By Bio-IT World Staff 

July 14, 2022 | Researchers at the Department of Energy’s Oak Ridge National Laboratory have definitively linked the function of a specific domain of proteins to the activation—and deactivation—of the c-MET pathway, which leads to the progression of tumor growth and metastatic cancer cells. Mutating any of four proteins blocks pathway progression.  

The team’s findings, published in Nature Communications Biology (DOI: 10.1038/s42003-022-03582-8), open up a new avenue for the development of selective drug therapies to fight a variety of cancers such as those that begin in the breast and stomach. 

The work represents the experimental testing of a 2019 computational finding: that the plasminogen-apple-nematode, or PAN, domain is linked to both the cell proliferation that drives tumor growth in humans as well as defense signaling during plant-microbe interactions in bioenergy crops. The association was first made as researchers explored the genomes of crops like poplar and willow. (DOI: 10.1371/journal.pone.0202519)  

For the latest study, the ORNL team used the InterPro and UniProt databases as well as Gene Ontology enrichment analyses to pinpoint four cysteine residues—conserved across 14 model organisms—in the HGF protein critical to the PAN domain’s function. They hypothesized that these may play a role in HGF and c-MET interaction and downstream signaling.  

“The HGF/c-MET pathway has emerged as a prime target for cancer pathways and tumorigenesis,” the authors wrote in the paper. “However, despite the clinical therapeutic significance of this pathway, the mechanism by which HGF activates c-MET is not well understood.”  

The team found that mutating any one of the four amino acids in the PAN domain set off a “cascade of negative regulation of HGF/c-MET signaling,” beginning with attenuated HGF degradation and impaired c-MET interaction and ending with a lack of phosphorylation for c-MET and its downstream targets AKT, ERK and STAT3.  

Molecular dynamic simulations suggest that the mutations don’t change the overall structure of HGF, but stable cross-linking of c-MET and HGF occurs only in the presence of intact PAN domain in HGF. Mutating other cysteines in the protein had no impact on HGF/c-MET, and mutating the four key cysteines had no other effect on the overall structure of the protein. 
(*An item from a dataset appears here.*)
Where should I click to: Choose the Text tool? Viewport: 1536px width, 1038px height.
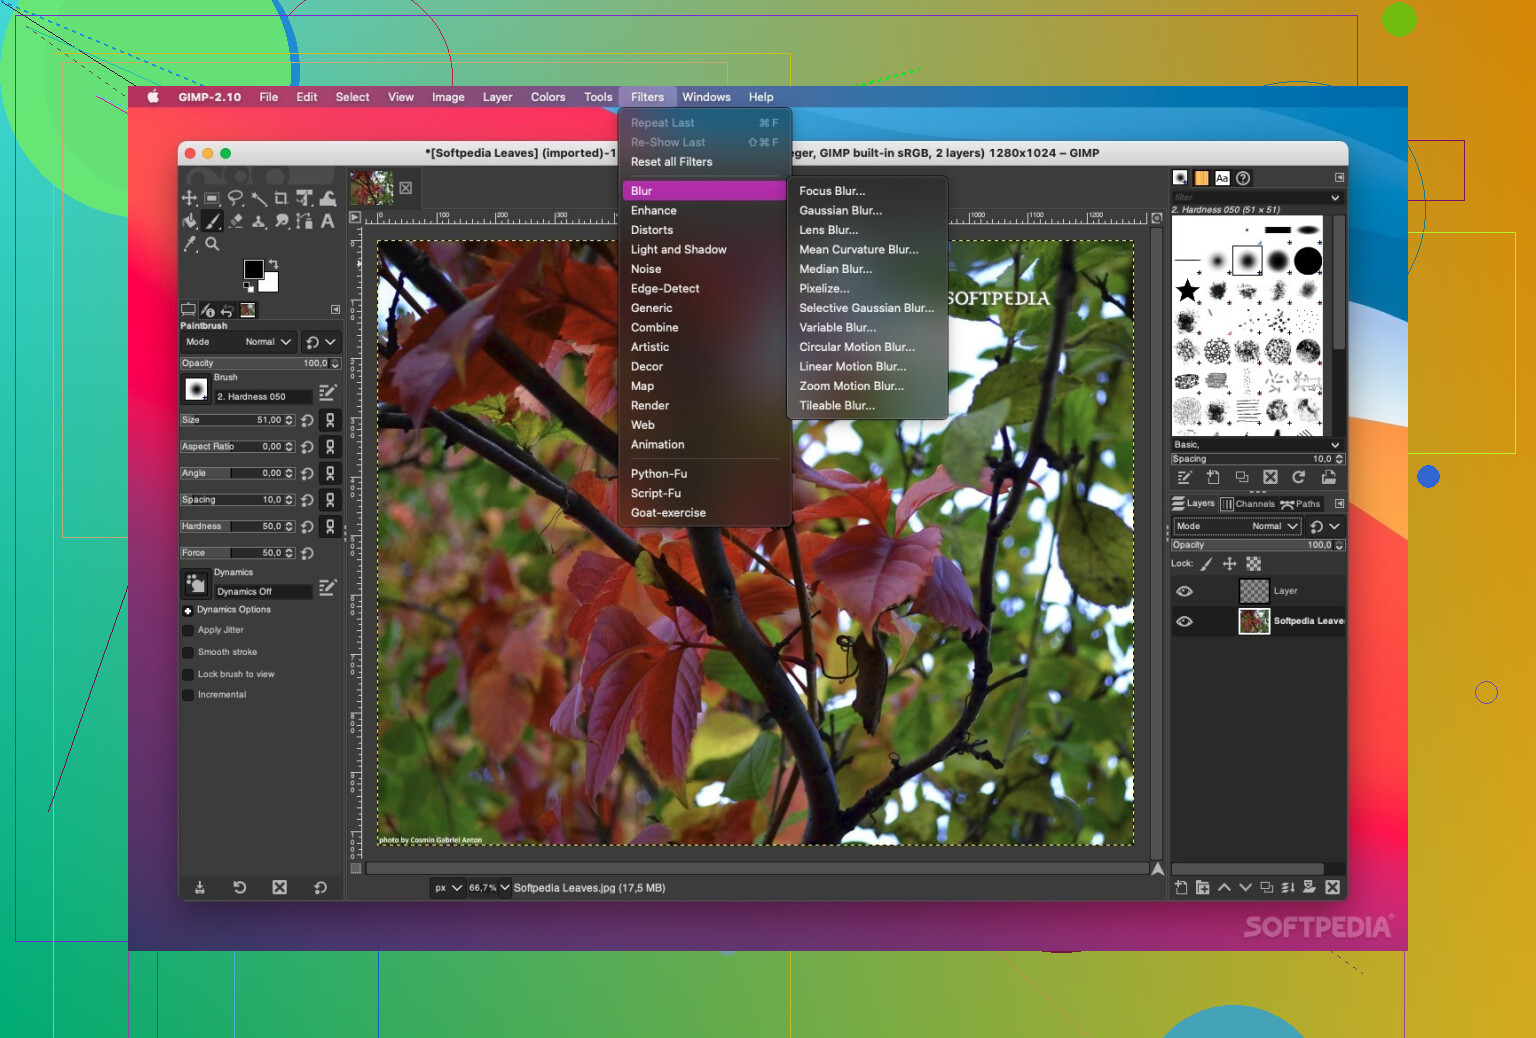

“Taken together, the PAN domain and its core cysteine residues are essential for HGF/cMET signaling in human cells,” the authors conclude.  

This level of precision is extremely valuable for developing new cancer therapies, said ORNL geneticist and senior author, Wellington Muchero, in a news release.  

“It’s very difficult to engineer molecules to interfere with an entire protein,” he said. “Knowing the specific amino acids to target within that protein is a big advancement. You don’t have to search the entire protein; just look for these four specific residues.”